What the exercise asks: Extract every line of the listing below without changing anything, and leave the pictures out.

Dataset entries:
◆ ◆ ◆ ◆ ◆ ◆ ◆

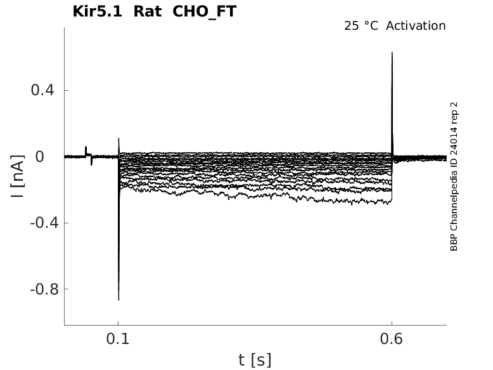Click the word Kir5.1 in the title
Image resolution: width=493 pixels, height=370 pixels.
coord(97,11)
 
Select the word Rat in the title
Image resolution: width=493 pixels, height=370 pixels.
coord(148,11)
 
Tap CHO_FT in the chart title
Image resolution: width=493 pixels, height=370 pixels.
coord(205,12)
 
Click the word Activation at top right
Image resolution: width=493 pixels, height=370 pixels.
coord(416,26)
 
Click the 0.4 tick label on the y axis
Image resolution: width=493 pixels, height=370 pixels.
coord(42,90)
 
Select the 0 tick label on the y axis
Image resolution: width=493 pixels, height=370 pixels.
coord(40,157)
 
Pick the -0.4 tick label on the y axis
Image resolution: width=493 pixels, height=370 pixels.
coord(44,223)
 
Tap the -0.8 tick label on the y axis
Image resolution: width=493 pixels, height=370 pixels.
coord(44,289)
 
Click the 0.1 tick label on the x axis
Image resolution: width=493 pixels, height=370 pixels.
coord(118,339)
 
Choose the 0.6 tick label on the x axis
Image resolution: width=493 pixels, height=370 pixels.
coord(392,339)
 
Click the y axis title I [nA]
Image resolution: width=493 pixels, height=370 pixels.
coord(17,176)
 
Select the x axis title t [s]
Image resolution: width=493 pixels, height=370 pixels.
coord(255,360)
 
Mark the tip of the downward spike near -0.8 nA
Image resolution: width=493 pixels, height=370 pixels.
coord(118,300)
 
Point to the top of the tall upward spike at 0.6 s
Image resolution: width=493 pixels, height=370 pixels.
coord(392,52)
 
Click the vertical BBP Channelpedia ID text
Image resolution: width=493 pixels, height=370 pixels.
coord(454,176)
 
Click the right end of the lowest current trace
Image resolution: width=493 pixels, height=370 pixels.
coord(392,200)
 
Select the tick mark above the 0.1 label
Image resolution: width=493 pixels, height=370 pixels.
coord(118,323)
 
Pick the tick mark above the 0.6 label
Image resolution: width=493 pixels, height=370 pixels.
coord(392,323)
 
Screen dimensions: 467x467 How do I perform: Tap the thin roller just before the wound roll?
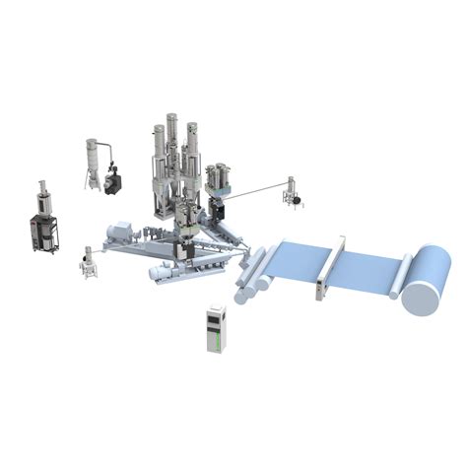click(x=402, y=276)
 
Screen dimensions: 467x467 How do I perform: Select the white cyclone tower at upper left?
click(x=94, y=160)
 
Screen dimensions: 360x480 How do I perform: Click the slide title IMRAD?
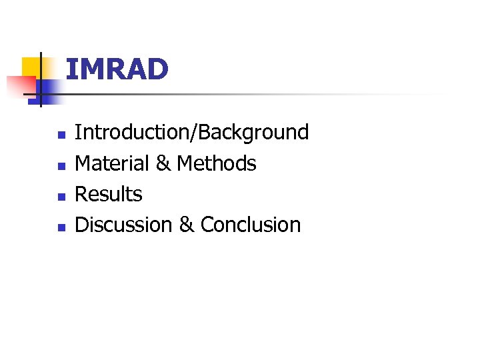pos(117,69)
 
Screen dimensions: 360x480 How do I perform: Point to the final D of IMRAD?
pos(158,69)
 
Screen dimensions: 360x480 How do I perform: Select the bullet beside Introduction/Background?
pos(60,135)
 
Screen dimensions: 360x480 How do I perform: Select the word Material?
pos(112,163)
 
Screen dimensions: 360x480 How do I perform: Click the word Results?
pos(109,194)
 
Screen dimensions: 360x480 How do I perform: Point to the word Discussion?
pos(124,225)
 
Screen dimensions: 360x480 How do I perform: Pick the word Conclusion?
pos(251,225)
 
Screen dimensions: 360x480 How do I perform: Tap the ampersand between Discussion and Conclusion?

◆ ◆ ◆ ◆ ◆ ◆ ◆

Result of this exercise:
Click the word Kir5.1 in the title
Image resolution: width=493 pixels, height=370 pixels.
coord(97,11)
 
Select the word Rat in the title
Image resolution: width=493 pixels, height=370 pixels.
coord(148,11)
 
Tap CHO_FT in the chart title
Image resolution: width=493 pixels, height=370 pixels.
coord(205,12)
 
Click the word Activation at top right
Image resolution: width=493 pixels, height=370 pixels.
coord(416,26)
 
Click the 0.4 tick label on the y axis
Image resolution: width=493 pixels, height=370 pixels.
coord(42,90)
 
Select the 0 tick label on the y axis
Image resolution: width=493 pixels, height=370 pixels.
coord(40,157)
 
Pick the -0.4 tick label on the y axis
Image resolution: width=493 pixels, height=370 pixels.
coord(44,223)
 
Tap the -0.8 tick label on the y axis
Image resolution: width=493 pixels, height=370 pixels.
coord(44,289)
 
Click the 0.1 tick label on the x axis
Image resolution: width=493 pixels, height=370 pixels.
coord(118,339)
 
Choose the 0.6 tick label on the x axis
Image resolution: width=493 pixels, height=370 pixels.
coord(392,339)
 
Click the y axis title I [nA]
Image resolution: width=493 pixels, height=370 pixels.
coord(17,176)
 
Select the x axis title t [s]
Image resolution: width=493 pixels, height=370 pixels.
coord(255,360)
 
Mark the tip of the downward spike near -0.8 nA
Image resolution: width=493 pixels, height=370 pixels.
coord(118,300)
 
Point to the top of the tall upward spike at 0.6 s
Image resolution: width=493 pixels, height=370 pixels.
coord(392,52)
 
Click the vertical BBP Channelpedia ID text
Image resolution: width=493 pixels, height=370 pixels.
coord(454,176)
 
Click the right end of the lowest current trace
Image resolution: width=493 pixels, height=370 pixels.
coord(392,200)
 
Select the tick mark above the 0.1 label
Image resolution: width=493 pixels, height=370 pixels.
coord(118,323)
 
Pick the tick mark above the 0.6 label
Image resolution: width=493 pixels, height=370 pixels.
coord(392,323)
 
Screen dimensions: 467x467 How do I perform: Tap the thin roller just before the wound roll?
click(x=402, y=276)
 
Screen dimensions: 467x467 How do I perform: Select the white cyclone tower at upper left?
click(x=94, y=160)
 
Screen dimensions: 360x480 How do I perform: Click the slide title IMRAD?
pos(117,69)
 
Screen dimensions: 360x480 How do I perform: Point to the final D of IMRAD?
pos(158,69)
 
Screen dimensions: 360x480 How do I perform: Select the bullet beside Introduction/Background?
pos(60,135)
 
Screen dimensions: 360x480 How do I perform: Select the word Material?
pos(112,163)
 
Screen dimensions: 360x480 How do I perform: Click the word Results?
pos(109,194)
 
Screen dimensions: 360x480 How do I perform: Point to the word Discussion?
pos(124,225)
 
Screen dimensions: 360x480 How do I perform: Pick the word Conclusion?
pos(251,225)
 
Screen dimensions: 360x480 How do I perform: Tap the ampersand between Discussion and Conclusion?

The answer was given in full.